Field Guide · protocol

Also known as: Thread, Thread protocol

Thread is a low-power wireless mesh networking protocol that carries native IPv6 to IoT devices, running on the same IEEE 802.15.4 2.4 GHz radio as Zigbee but replacing its proprietary networking stack with internet-standard IPv6 over 6LoWPAN.1 The result is a self-healing, router-less mesh in which every full device is IP-addressable and can route for its neighbours.

R R R R borderrouter redundant router mesh · border router bridges to home IPv6 / internet
Thread routers interconnect redundantly with no single point of failure; a border router bridges the mesh to the home IPv6 network.

Overview

Thread reuses the proven 802.15.4 radio — OQPSK with DSSS at 250 kbit/s on 2.4 GHz — but runs a modern IP stack above it. Devices are either routers (always-on, relaying traffic) or end devices (often battery-powered, attaching to a parent router). The mesh elects and re-elects routers automatically, so there is no single coordinator whose loss breaks the network; this is Thread’s headline reliability feature. A border router connects the mesh to the home Wi-Fi/Ethernet LAN and the wider internet, translating 6LoWPAN-compressed IPv6 to ordinary IPv6.

Technical characteristics

Property Value
Radio IEEE 802.15.4 (2.4 GHz OQPSK/DSSS)
Network layer IPv6 over 6LoWPAN
Topology Self-healing mesh, no single coordinator
Roles Router, REED, end device, border router
Security AES-based link and network keys
Data rate 250 kbit/s (802.15.4 PHY)

Because it is IP-native, a Thread device can be addressed like any host on the network, which simplifies application protocols layered on top — most notably Matter.

History

The Thread Group, founded in 2014 by Nest, ARM, Silicon Labs, and others, published Thread 1.0 in 2015. Adoption accelerated once Matter chose Thread as one of its two transport networks, and border-router support arrived in mainstream smart-home hubs and phones.

Deployment

Thread underpins a growing share of smart-home sensors, locks, and lighting, especially Matter-certified devices. It coexists on the 802.15.4 radio with Zigbee (a device’s chip often supports either) and complements Wi-Fi for higher-bandwidth endpoints.

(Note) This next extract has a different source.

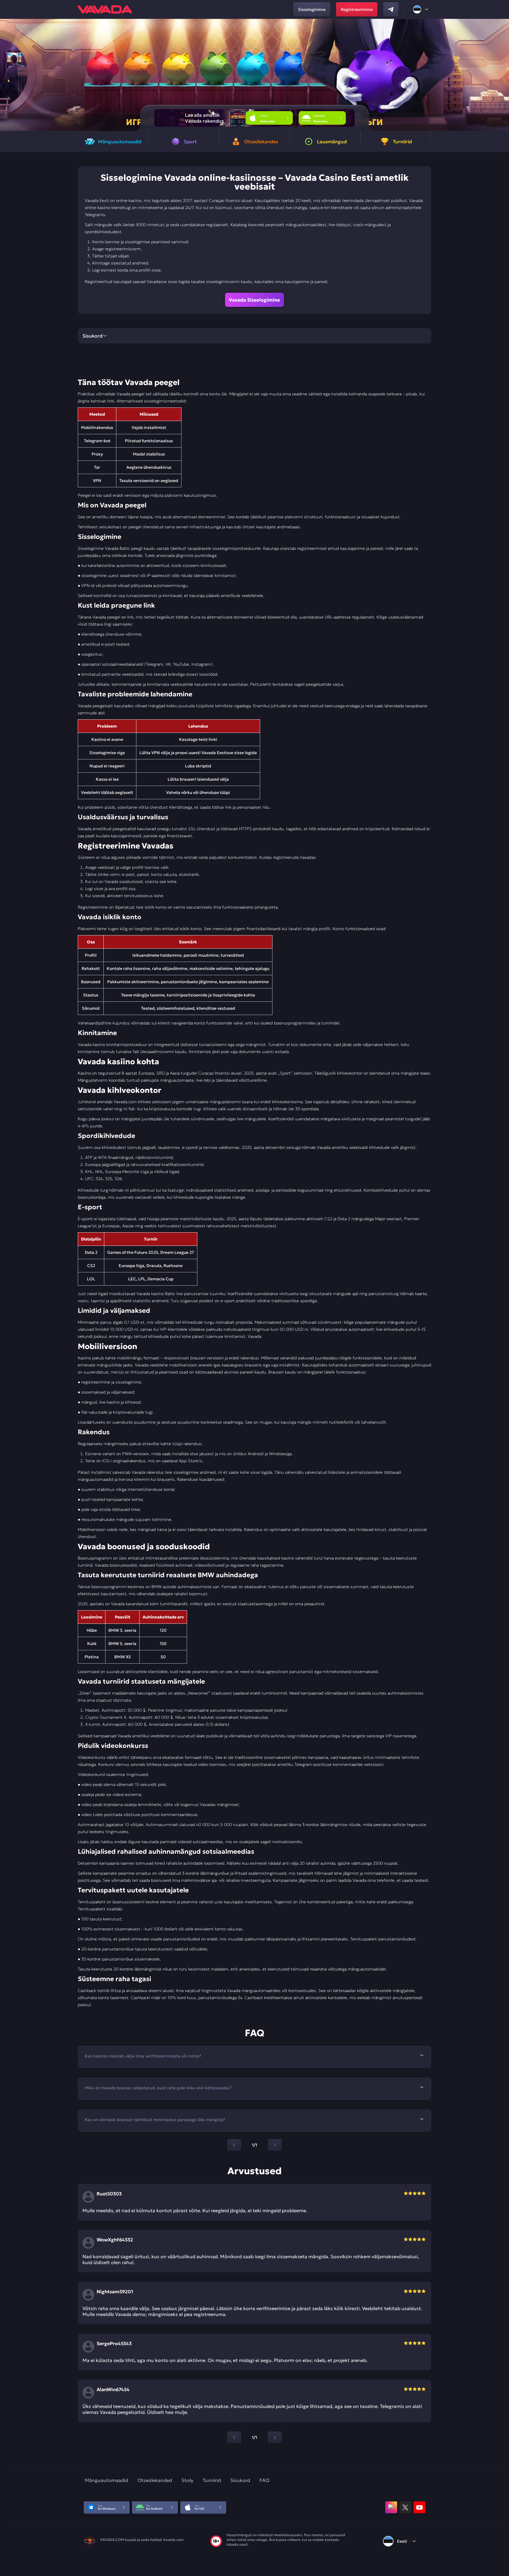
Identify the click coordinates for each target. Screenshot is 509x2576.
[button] (502, 74)
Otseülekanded (155, 2480)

Decoding it with GopherTrunk

GopherTrunk does not decode Thread. Its 802.15.4 OQPSK/DSSS radio, AES-secured mesh, and IPv6 stack are entirely outside GopherTrunk’s land-mobile decode chain, and the traffic is encrypted by default. Thread is relevant to an SDR operator only as 2.4 GHz band occupancy.

Sources

  1. Thread (network protocol) — Wikipedia, on the Thread IPv6 mesh, its 802.15.4 radio, border routers, self-healing mesh, and relationship to Matter.